DavidWarrenOnline
NEWSPAPER COLUMNS

COMMENTARY
September 20, 2008
Gotcha!
Never open a column with a sentimental aside.

Good: now that I’ve made that dispassionate point, I may proceed to the sentimentality. I cannot type the word “gotcha” without remembering George Bain (1920-2006), author of the first “Ottawa column” in a Canadian newspaper, and anchor of the bottom-left corner of the Globe and Mail’s editorial page in my 1960s childhood. With Richard J. Needham, on the bottom right, and Richard J. Doyle at the top of the editorial masthead, I inscribe a mnemonic triangle. Verily: if I do an “Internet search” of my own soul, under the search-terms “Canada” and “journalism,” these three names pop up at the top.

Bain was of the old school of journalistic hackery, a man who left home to adventure at the age of sixteen; and started into his trade as a copy boy. He was a “flyboy” (pilot) in the Second World War (just as my own father), later a foreign correspondent in London and Washington. His occasional “Letters from Lilac” -- columns signed “Clem Watkins,” from an imaginary Saskatchewan town -- were the conceit by which he communicated the very flavour of Canadian life and politics, and first drew for us in words such caricatures as “Pearson’s chuckle, Diefenbaker’s wagging forefinger, Trudeau’s shrug” (quoting Canadian Encyclopaedia there).

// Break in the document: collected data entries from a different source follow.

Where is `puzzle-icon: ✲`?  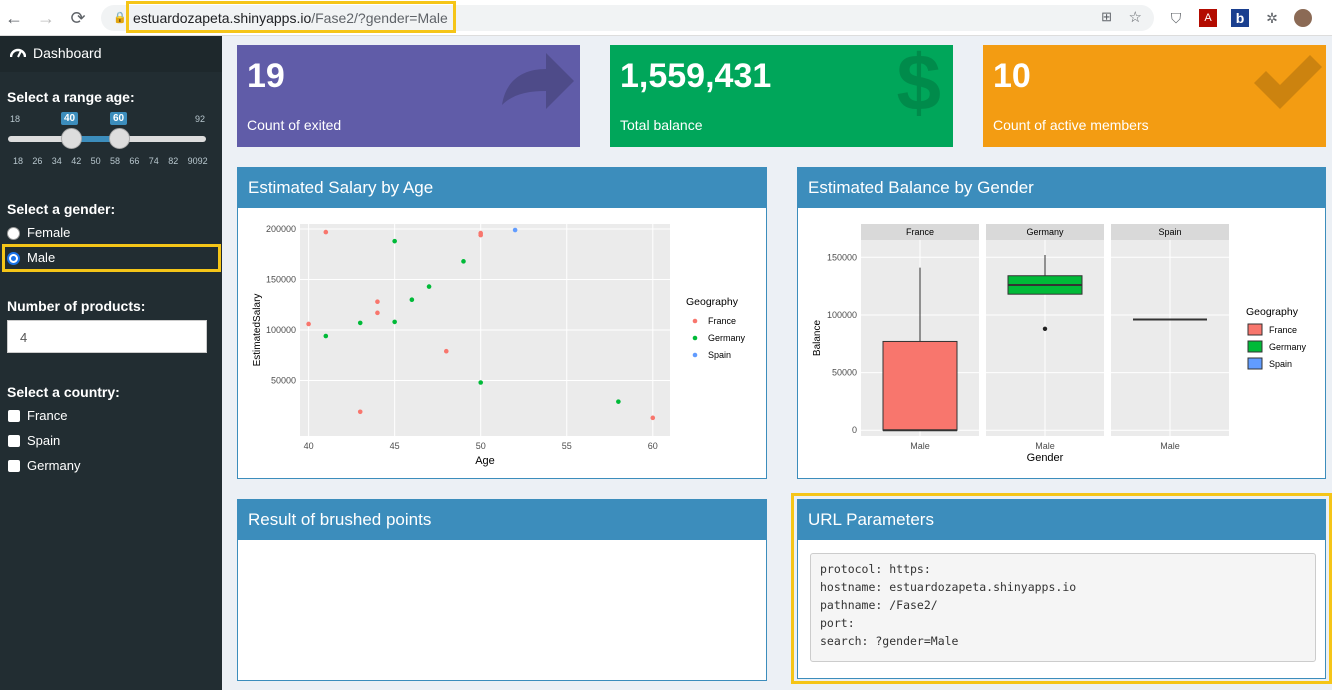 puzzle-icon: ✲ is located at coordinates (1272, 18).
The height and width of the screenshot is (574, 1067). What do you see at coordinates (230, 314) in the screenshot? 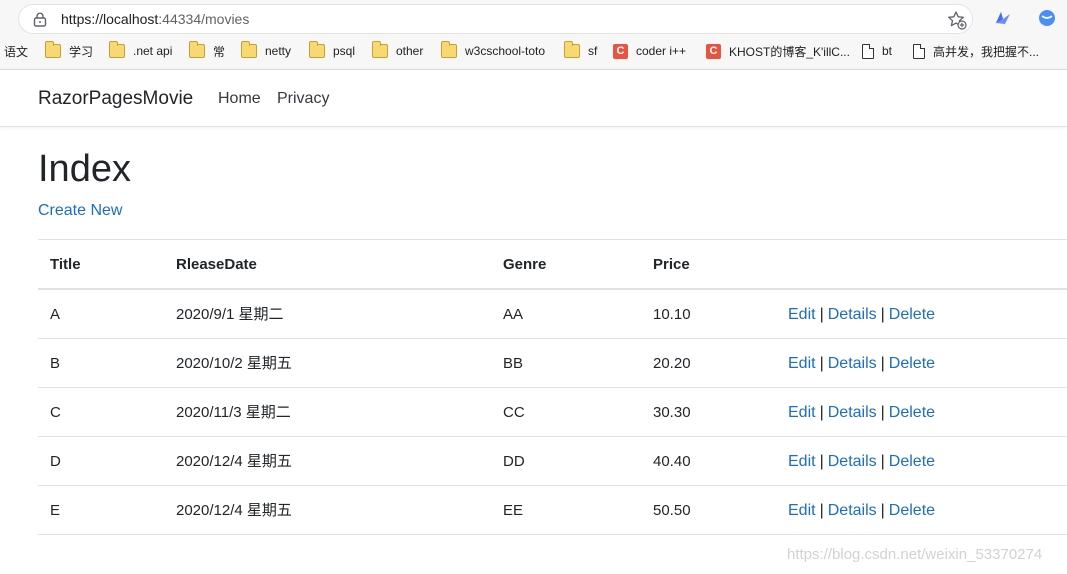
I see `cell-release-date: 2020/9/1 星期二` at bounding box center [230, 314].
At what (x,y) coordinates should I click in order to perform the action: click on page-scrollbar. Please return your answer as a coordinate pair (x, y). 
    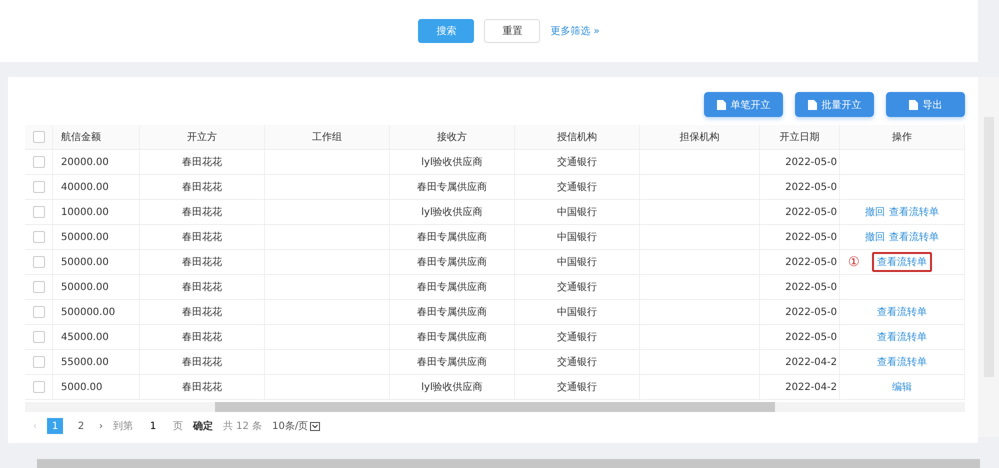
    Looking at the image, I should click on (508, 464).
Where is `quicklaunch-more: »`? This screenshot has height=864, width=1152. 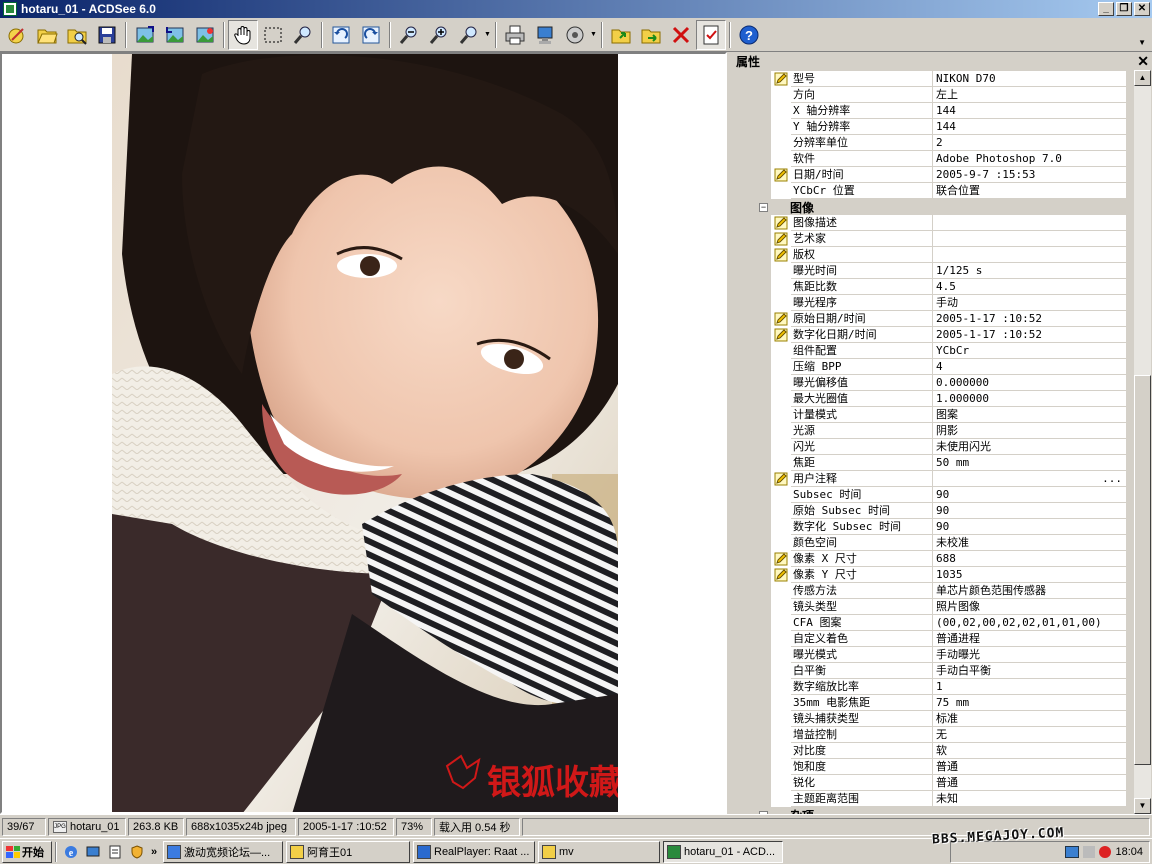 quicklaunch-more: » is located at coordinates (154, 852).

For droll wit, and a serene worldliness (see his book, Champagne is for Breakfast), Bain was doyen.

Miscast onto the Toronto Star editorial page, he finally retreated -- as many others have done, from the wreckage of their journalistic careers -- into teaching the subject. But as director of the journalism department in King’s College, Halifax, he remained a beacon of civility, in the broadest sense. His book entitled, “Gotcha: How the Media Distort the News” (1994), the product of his retirement to Mahone Bay, Nova Scotia, will be on the course list of any worthwhile Canadian journalism school.

“Civility, in the broadest sense,” I wrote. This does not consist only of good manners, let alone reduce to one of the quaint and ridiculous lists of “journalistic ethics” that are in fact taught in the schools. It is not simply methodical respect for the dignity of one’s individual colleagues and opponents, though of course that should play some habitual part. But as I would argue, true civility requires something a little higher -- a position from which human dignity itself is upheld, and in which cause, one can be no respecter of persons.

Bain could be a harsh critic of his colleagues, and a painful thorn to his opponents, but he would get personal only in self-defence. His ironical humour was the means by which he kept himself aloof. He eschewed any kind of “insider” status.

Humour itself is crucial to “civility, in the broadest sense,” for it oftentimes presents the only possible escape from real blind anger. That is incidentally why “politically correct” attacks on every form of public and private humour are so profoundly barbaric; why humourless campaigns against “hate speech” and the like become the very embodiment of a primitive and irredeemable hatred.

Civility cannot reduce to “tone,” for it is not a pose. It is an attitude of the soul towards the whole of society. Indeed, the situational requirements of politeness sometimes stand in the way of true civility -- or “decency” as I sometimes call it.

In the public order I recall from my youth, there was still some general understanding of such things. At the hint of serious public (as opposed to personal) scandal, journalistic and political forces were certainly deployed. But I do not recall the withering ack-ack and “gotcha!” that has become the hourly routine in our media. What President Clinton called “the politics of personal destruction” -- and assiduously practised -- has become the norm. It is made worse by the overwhelming left-bias of the mainstream news media, where the targets are selected consistently from one side.

My impression is that the politicians caught the disease from the journalists. By now, from all sides, we have abandoned most discussion of public policy and intention, and all parties indulge in a child’s game, to “gotcha” and “[noun]-gate” one another, interspersed with expressions of hypocritical outrage when each in turn is hit.

This spreads back through the media to the people, in a kind of partisanship from which all civility has been extracted. George Bain saw it coming, and now it is here.